==== MATERIAL FOR THE TASK

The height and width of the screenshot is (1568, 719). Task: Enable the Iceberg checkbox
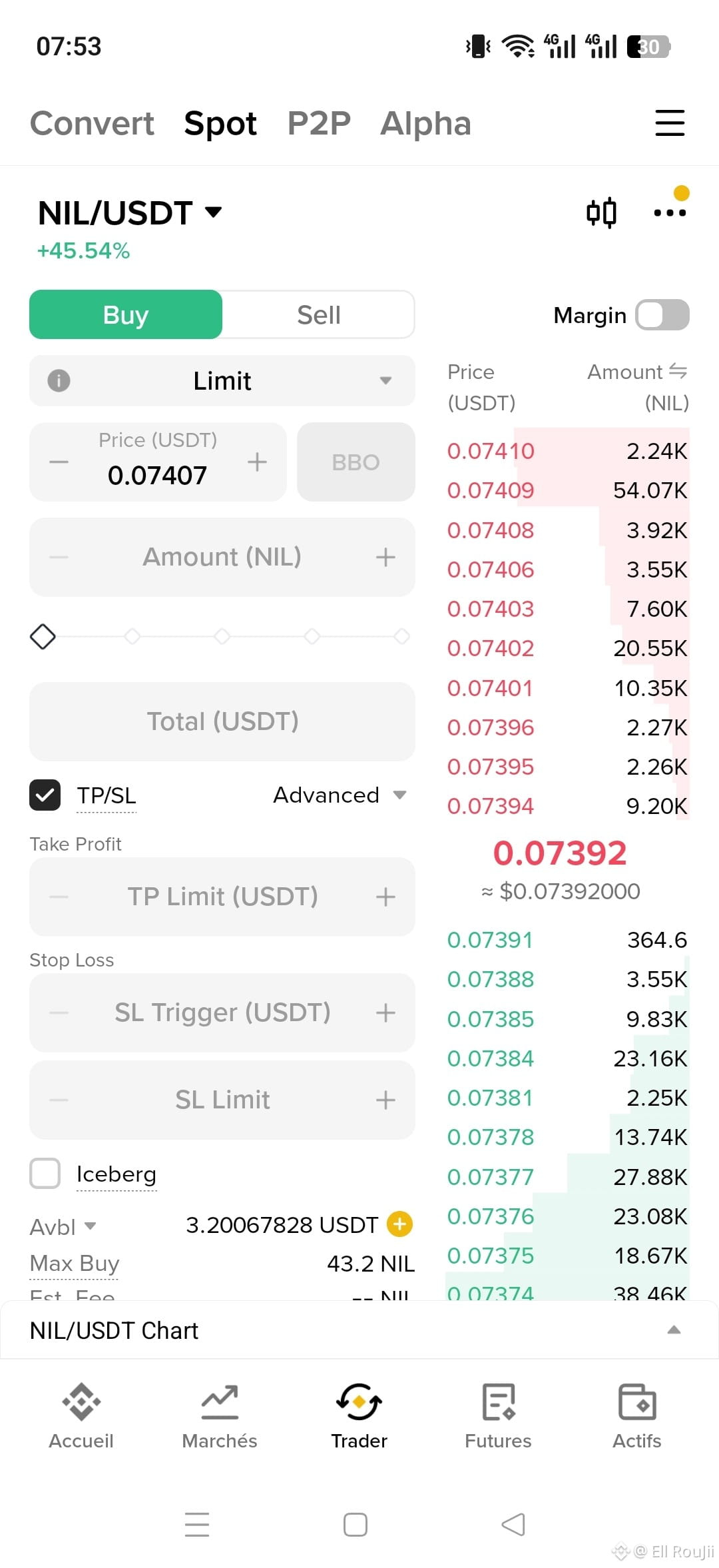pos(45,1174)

========
==== MATERIAL FOR THE TASK

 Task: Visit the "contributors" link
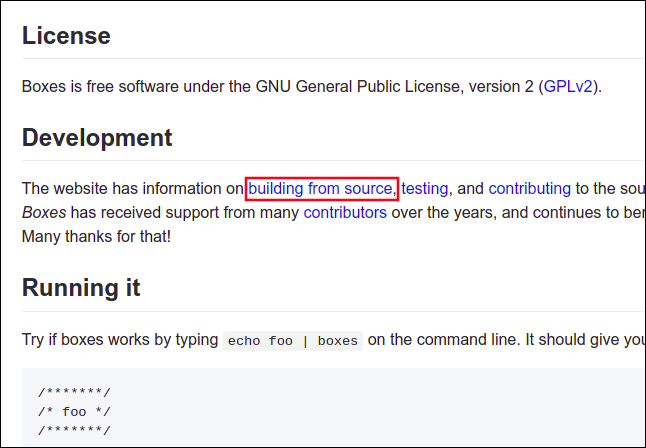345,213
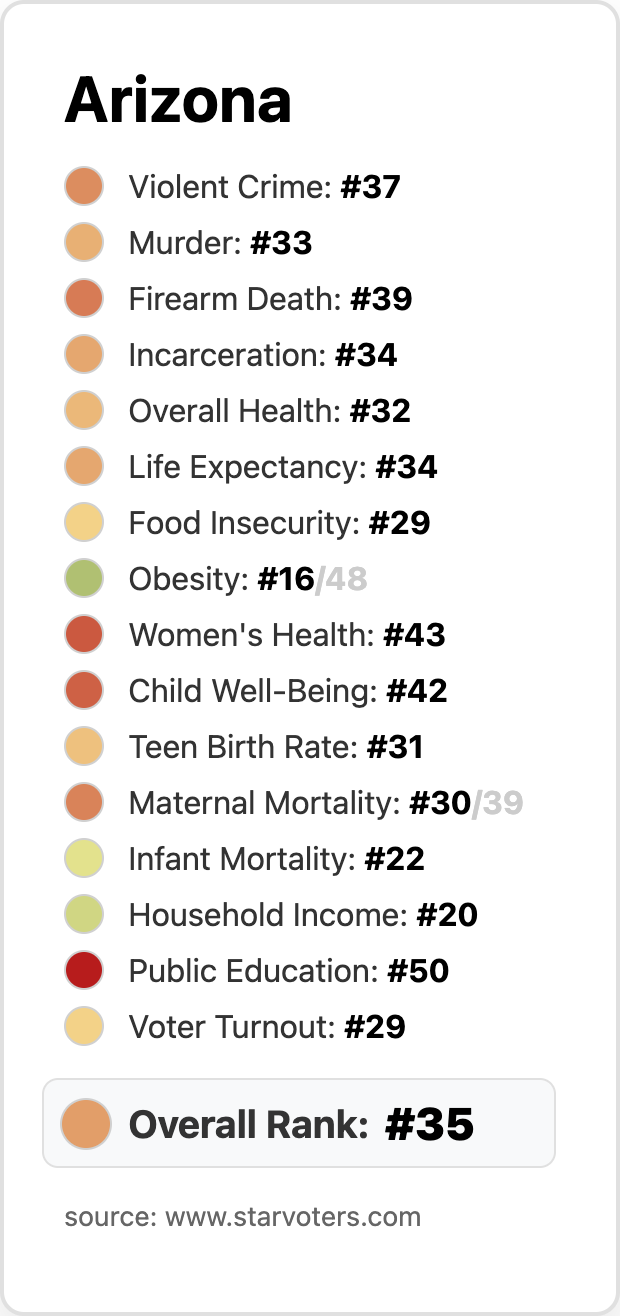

========
==== MATERIAL FOR THE TASK

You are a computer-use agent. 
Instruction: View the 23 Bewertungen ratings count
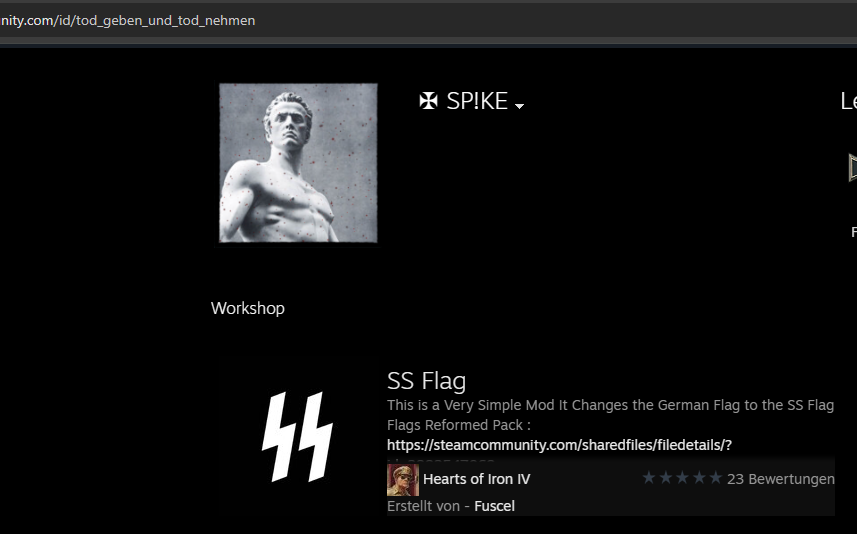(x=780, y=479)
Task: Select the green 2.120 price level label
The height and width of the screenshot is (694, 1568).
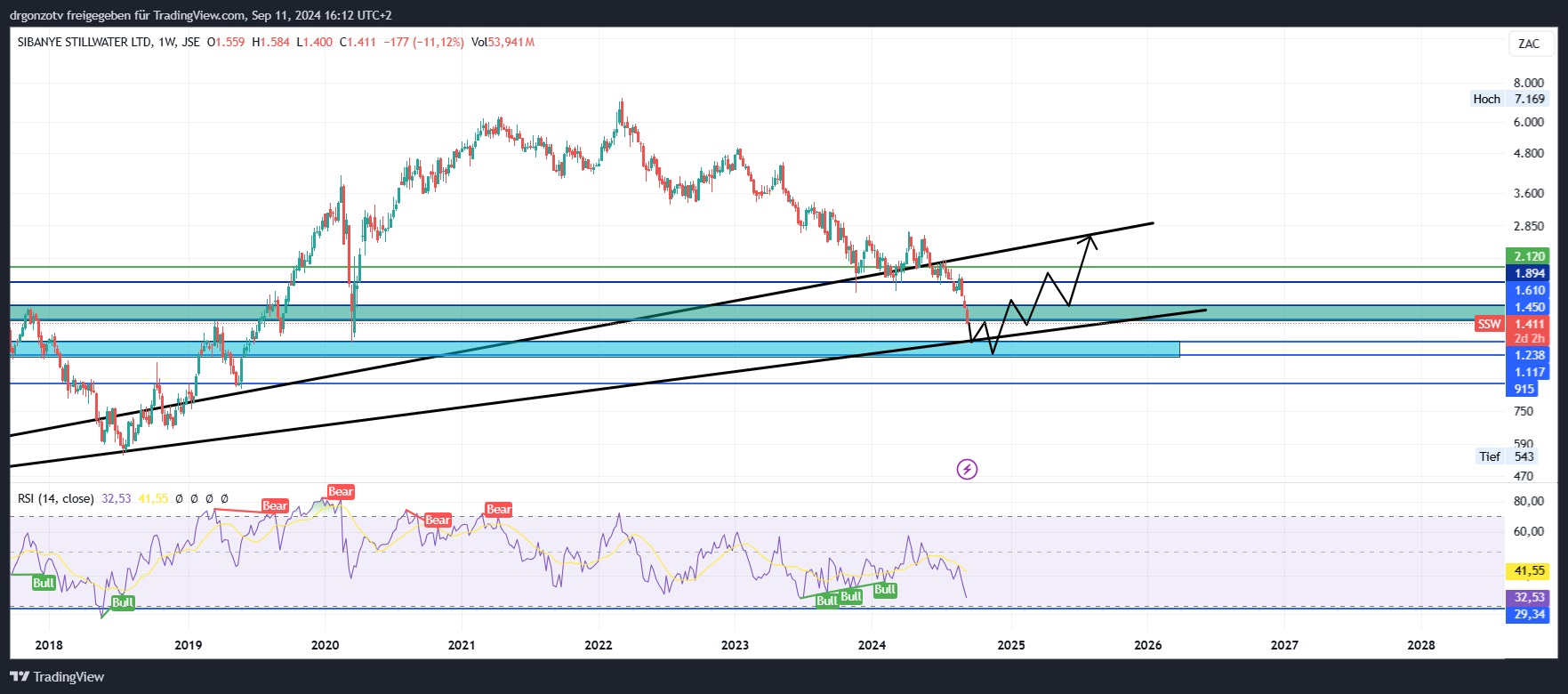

========

ACTION ITEM >>
Copy word for word the span of the records above that begins at the line with "Instruction: View the" and ends at the line with "The height and width of the screenshot is (694, 1568).", including those two lines but not the pictures.

WRITTEN RESPONSE >>
Instruction: View the 23 Bewertungen ratings count
(x=780, y=479)
Task: Select the green 2.120 price level label
The height and width of the screenshot is (694, 1568).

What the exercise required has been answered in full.